Canon Research Centre France (CRF)について

CRFは、1990に設立した、キヤノンの海外R&Dセンターのひとつで、フランス西部ブルターニュ地方の都市レンヌの郊外、セソン=セヴィニェという町にあります。
周辺は、科学技術の研究開発が盛んな地区で、フランス政府指定のイメージ&ネットワーク産業クラスターに参加する企業の研究所や、大学・工業都市などが立地しています。また、居住者の拡大に向けた都市開発が進む地域でもあります。
CRFは、45000m²ある敷地面積のうち82%が緑地となっており、2011年から、地域のNGOであるLPO(バードライフインターナショナルのフランスでのパートナー)の助言のもと、この広大な緑地での生物多様性の保護および改善に向けた活動を行っています。

© F. Ehrmann-Patin, CRF

生物多様性調査

プロジェクト開始時点から、LPOの専門家による敷地内の定期的な生物多様性調査を行っています。
2011年、2015年、2020年の調査結果として、対象の鳥類、コオロギ、トンボ、蝶において、確認できた生物種の数は大幅に伸びています。鳥類においては、2015年の27種から7種増え2020年では34種確認されています。

生物多様性調査で見つかった生物種の数

主な活動

緑地整備

2011年調査の際のLPOの提言に基づき、生物多様性の保全や生息する生物種の拡大に向けた緑地整備の見直しを行いました。
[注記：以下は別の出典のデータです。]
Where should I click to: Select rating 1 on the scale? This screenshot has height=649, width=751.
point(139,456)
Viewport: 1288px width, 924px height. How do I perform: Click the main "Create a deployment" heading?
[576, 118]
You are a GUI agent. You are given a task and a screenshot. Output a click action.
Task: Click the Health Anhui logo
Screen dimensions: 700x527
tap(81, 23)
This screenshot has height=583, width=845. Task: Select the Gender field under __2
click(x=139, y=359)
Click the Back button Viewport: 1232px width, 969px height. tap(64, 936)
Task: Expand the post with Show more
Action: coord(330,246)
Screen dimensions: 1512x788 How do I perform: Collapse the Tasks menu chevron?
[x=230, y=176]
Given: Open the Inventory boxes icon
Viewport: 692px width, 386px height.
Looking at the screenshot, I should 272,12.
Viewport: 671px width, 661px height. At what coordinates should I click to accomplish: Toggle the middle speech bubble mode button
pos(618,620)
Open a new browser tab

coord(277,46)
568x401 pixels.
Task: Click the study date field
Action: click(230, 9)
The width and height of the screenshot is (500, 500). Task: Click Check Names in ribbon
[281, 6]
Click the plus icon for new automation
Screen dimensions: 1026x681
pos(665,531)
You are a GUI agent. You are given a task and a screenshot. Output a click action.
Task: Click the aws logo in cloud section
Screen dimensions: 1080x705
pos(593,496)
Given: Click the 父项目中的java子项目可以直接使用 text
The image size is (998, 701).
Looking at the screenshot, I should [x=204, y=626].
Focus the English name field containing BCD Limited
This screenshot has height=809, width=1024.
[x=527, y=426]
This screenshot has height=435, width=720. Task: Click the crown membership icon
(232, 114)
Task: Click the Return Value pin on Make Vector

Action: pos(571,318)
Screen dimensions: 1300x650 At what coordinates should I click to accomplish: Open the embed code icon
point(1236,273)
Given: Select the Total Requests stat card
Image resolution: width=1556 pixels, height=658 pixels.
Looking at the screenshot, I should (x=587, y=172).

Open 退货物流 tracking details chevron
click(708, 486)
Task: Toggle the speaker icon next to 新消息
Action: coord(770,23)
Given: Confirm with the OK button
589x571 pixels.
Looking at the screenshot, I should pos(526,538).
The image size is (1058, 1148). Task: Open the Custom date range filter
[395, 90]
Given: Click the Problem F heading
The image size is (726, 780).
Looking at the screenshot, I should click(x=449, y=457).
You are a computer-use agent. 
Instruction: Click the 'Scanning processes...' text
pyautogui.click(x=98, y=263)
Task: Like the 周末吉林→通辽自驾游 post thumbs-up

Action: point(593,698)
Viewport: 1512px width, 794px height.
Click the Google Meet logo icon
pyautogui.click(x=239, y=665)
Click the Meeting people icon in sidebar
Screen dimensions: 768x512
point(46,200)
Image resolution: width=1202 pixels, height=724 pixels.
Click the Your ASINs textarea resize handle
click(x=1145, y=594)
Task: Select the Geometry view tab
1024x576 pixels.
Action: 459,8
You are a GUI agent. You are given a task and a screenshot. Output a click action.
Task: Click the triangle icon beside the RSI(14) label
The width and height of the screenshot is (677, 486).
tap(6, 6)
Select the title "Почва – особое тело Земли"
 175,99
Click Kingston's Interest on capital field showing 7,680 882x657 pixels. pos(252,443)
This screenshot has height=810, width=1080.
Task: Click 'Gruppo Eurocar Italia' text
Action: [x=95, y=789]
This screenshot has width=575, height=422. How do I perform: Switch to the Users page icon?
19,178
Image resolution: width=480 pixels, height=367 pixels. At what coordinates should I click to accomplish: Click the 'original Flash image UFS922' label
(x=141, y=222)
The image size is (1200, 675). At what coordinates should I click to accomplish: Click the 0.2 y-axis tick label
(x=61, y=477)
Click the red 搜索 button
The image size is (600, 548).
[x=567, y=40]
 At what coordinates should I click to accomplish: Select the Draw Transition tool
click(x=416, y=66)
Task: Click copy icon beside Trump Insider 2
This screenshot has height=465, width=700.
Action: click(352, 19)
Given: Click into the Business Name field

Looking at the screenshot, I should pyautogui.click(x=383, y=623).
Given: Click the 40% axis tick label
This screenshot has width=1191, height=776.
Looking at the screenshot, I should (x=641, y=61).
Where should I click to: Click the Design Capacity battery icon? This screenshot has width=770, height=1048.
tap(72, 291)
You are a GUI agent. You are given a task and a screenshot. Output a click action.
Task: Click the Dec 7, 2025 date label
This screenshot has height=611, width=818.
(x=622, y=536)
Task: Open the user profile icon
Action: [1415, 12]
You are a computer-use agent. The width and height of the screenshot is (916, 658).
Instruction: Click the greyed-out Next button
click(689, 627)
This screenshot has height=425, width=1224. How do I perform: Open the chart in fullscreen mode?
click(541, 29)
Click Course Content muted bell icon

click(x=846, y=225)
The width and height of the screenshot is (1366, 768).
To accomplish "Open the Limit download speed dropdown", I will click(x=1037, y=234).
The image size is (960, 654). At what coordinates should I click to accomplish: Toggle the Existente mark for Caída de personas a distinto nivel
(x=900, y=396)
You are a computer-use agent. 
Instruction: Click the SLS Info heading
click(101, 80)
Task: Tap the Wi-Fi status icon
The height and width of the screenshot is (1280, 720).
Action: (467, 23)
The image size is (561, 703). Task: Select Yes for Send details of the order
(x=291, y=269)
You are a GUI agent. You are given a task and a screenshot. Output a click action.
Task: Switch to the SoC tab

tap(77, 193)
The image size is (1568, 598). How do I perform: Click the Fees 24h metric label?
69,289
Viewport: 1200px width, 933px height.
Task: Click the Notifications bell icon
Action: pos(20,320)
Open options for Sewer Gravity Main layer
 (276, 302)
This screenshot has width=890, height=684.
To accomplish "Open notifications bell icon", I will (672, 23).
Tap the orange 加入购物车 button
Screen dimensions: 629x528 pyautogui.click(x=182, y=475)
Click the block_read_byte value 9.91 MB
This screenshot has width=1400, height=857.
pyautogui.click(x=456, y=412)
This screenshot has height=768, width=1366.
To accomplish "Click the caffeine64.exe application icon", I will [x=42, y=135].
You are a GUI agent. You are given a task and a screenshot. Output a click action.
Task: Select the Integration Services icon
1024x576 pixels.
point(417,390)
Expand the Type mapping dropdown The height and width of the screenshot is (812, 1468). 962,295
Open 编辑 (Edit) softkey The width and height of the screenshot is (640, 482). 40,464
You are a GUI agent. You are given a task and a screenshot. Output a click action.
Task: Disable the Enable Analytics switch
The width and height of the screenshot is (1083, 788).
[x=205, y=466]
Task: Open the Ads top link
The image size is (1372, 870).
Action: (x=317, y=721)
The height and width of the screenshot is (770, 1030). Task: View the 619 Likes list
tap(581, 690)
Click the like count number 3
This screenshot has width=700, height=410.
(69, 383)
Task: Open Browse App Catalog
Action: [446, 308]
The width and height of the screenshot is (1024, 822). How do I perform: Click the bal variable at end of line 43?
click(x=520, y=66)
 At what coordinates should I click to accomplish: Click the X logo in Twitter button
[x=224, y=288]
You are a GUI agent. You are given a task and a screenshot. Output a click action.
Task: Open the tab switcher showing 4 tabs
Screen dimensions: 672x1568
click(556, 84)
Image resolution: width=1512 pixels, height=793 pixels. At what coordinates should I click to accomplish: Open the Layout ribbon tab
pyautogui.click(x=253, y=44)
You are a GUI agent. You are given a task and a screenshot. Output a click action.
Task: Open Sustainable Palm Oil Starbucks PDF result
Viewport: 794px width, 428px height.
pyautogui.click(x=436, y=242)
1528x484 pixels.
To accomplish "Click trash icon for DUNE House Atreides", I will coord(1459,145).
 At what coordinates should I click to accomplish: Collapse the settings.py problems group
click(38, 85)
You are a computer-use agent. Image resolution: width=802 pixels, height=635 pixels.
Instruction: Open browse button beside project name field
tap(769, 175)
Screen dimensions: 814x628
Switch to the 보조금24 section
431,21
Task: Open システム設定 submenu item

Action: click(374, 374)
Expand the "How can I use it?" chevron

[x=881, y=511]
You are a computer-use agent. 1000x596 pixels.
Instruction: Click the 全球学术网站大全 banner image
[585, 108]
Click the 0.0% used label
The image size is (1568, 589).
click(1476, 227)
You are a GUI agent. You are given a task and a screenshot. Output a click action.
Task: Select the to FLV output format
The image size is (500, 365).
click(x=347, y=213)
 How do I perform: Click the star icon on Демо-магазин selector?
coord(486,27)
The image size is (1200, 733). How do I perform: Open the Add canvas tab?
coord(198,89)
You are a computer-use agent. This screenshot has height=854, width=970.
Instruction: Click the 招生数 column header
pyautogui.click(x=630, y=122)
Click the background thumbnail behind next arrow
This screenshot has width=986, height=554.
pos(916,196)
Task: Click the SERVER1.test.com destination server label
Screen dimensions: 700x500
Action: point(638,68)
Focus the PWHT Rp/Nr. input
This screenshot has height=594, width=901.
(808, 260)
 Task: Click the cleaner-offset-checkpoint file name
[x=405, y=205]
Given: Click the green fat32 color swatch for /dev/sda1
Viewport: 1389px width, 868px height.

主な整備方針は下記のとおりです。

  • 除草剤および殺虫剤の使用を中止すること
  • 刈り込み回数を減らし、刈り込み長と刈り込みタイミングにバラエティを持たせること
  • 刈り込み時には、生物に逃げる時間を与えるため、中心部分から周辺に向かって刈り進めること
  • 鎌による刈り込みをできるだけ行い、刈った芝は処理して土壌に栄養がわたることを防ぐこと
  • 樹木・植込み・木立・塀などの周囲では植物が自然に生えるままにしておくこと
見直し前 © H. Ruellan, CRF
見直し後 © F. Ehrmann-Patin, CRF

主な活動

人工池の整備

多様な生物が生息できるよう、敷地内に2つある人口池のレイアウトを変更しました。 池に盛土をして植物を植えたり、池の深さを段階的に変化させたりすることで、さまざまな生き物が適応しやすくしています。また、池のふちの一部に足場を設置することで、生き物が池に出入りしやすくなりました。

© H. Ruellan, CRF

活動事例1

Nest boxes
巣箱および餌台の設置

シジュウカラの仲間(Tit)のための巣箱を5台、キバシリ(Tree Creeper)のための巣箱1台設置し、必要に応じて清掃・交換を行っています。
また、自然界に餌が少ない冬の時期には餌台(バードフィーダー)を設置しています。

餌台 © F. Tannhauser, CRF

活動事例2

バードストライクの防止

構内の渡り廊下では、時折、ガラスに衝突する鳥がみられました。そこで、ガラス窓前面に色付きフィルムを張り、そのような不幸な事故を防いでいます。

© H. Ruellan, CRF

活動事例3

社員イベントの実施

CRFでは、これまでに、社内外で10近くの啓蒙イベントを実施しました。CRF敷地内で行われたイベントでは、イベントごとに野鳥・チョウ類・コオロギ類などのテーマが設定され、社員が身近な自然に触れ、再発見する機会を提供しています。また、CRF近辺にあるレンヌ森やガイユ公園などでもイベントを実施しており、各イベントには平均して社員の1割以上が参加しています。